Na primeira visita à figuração, a diretora fez questão de apresentar todos os espaços internos. Enquanto caminhávamos, pudemos perceber que ela conseguia se impor por meio de olhares e palavras ameaçadoras dirigidas aos alunos que eram surpreendidos “matando” aula pelos corredores. Diante desse clima de medo e repressão, as grades de ferro que se

encontram desde a entrada da figuração (são três em sequência) fazem mais sentido, assim como as que se encontram em espaços que deveriam ter o aceso facilitado, a exemplo da sala de leitura e biblioteca.

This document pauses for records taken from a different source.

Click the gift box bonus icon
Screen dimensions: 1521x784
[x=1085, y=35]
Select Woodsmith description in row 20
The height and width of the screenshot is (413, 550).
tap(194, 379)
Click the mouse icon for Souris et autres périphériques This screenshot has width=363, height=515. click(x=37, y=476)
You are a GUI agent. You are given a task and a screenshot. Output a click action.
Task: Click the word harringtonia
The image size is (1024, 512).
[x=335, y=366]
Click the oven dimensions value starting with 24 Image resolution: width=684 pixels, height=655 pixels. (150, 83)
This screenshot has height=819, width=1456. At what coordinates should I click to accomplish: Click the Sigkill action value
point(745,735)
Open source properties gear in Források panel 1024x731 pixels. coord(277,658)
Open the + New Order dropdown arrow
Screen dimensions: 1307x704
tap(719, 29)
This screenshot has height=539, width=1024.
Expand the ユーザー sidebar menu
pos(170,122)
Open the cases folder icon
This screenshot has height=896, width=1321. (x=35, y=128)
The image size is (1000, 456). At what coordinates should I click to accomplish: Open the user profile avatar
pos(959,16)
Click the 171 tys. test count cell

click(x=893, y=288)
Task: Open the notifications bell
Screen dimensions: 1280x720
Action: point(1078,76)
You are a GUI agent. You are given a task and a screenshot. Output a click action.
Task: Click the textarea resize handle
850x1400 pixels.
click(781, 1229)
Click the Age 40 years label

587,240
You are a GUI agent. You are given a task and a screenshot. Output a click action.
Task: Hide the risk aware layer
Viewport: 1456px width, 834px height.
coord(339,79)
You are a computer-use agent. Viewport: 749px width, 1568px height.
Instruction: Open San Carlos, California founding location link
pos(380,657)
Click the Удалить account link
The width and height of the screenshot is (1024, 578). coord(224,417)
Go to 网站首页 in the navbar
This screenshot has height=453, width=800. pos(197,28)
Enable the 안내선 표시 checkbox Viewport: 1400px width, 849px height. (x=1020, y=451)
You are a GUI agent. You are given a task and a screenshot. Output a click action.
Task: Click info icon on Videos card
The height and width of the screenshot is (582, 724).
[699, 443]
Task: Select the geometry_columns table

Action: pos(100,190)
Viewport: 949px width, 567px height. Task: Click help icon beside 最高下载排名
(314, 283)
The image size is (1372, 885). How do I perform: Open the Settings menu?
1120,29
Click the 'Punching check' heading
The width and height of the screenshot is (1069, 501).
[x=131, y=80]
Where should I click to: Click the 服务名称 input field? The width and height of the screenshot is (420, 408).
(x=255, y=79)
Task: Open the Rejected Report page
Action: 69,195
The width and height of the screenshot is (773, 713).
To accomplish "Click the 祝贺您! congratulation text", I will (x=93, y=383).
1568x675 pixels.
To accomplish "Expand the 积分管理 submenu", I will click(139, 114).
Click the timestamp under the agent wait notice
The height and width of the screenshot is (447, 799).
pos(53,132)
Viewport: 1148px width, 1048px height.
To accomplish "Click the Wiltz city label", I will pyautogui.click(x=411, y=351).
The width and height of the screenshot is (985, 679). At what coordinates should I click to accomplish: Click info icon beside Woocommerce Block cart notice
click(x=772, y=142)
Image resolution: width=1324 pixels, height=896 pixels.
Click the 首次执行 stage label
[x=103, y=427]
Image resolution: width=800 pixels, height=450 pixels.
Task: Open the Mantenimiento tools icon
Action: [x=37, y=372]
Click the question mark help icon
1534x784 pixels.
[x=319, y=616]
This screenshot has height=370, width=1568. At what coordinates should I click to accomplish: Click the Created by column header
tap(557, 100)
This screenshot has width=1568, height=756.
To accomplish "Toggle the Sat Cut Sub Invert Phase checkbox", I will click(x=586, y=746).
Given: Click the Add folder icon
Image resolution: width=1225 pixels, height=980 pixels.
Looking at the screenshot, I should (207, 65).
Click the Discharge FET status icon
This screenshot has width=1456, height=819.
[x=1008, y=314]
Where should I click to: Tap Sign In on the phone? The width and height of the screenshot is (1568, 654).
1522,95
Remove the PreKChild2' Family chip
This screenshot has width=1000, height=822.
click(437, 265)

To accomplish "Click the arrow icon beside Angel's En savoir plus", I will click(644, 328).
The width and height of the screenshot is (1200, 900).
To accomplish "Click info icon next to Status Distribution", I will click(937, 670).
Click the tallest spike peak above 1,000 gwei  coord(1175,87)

Muito mais do que uma diretora, que poderia ser vista pelo seu caráter profissional e pedagógico, a da Figuração Beta se coloca como uma delegada ou general que impõe o medo e o autoritarismo, e não o respeito e a autoridade que o seu cargo demanda. Essa interpretação pode ser comprovada pela frequente ida de alunos à sala das coordenações, seja porque tinham sido retirados das salas pelos professores, seja porque se queixavam de dores e mal- estar.

Antes de chegarem à sala das coordenações, era comum que os alunos se demorassem no portão de entrada da figuração a olharem para a rua no afã de poderem sair daquele espaço pouco acolhedor. Aos que demoravam pouco mais naquele anseio por liberdade eram destinados gritos que partiam de vários lugares da figuração e de vários funcionários. Esses gritos basicamente repetiam: “Vamos para sala, meninos!” (Notas de Campo, 27.04.2015).

Em comparação com a Figuração Alfa, nunca vimos alunos contemplando o mundo do lado de fora dos portões escolares. De maneira contrária, por várias vezes, notamos os coordenadores limitando a entrada de ex-alunos que queriam matar a saudade e voltar a conviver com aquele ambiente.

Essas diferenças indicam a existência de particularidades que serão destacadas a partir dos seguintes indicadores: 1) Perfil Socioprofissional dos Atores; 2) Relações Socioprofissionais; 3) Relação entre Escola-Comunidade; 4) Percepção de Participação na Gestão; 5) Percepção de Autonomia Profissional e; 6) Influência da Estrutura Física.

A construção desses indicadores levou em conta não apenas os argumentos de Elias sobre a importância de se iluminar o caminho histórico-processual que envolve os indivíduos e as organizações como também os de Schein, para quem as características das culturas organizacionais são expressas em termos de artefatos, valores e normas, e assunções básicas. Uma vez apresentados os dados produzidos a partir desses indicadores, iremos analisá-los à luz das concepções de Paro e Canário sobre gestão democrática e gestão (simbólica) dos recursos educativos, tal qual indicamos no capítulo anterior.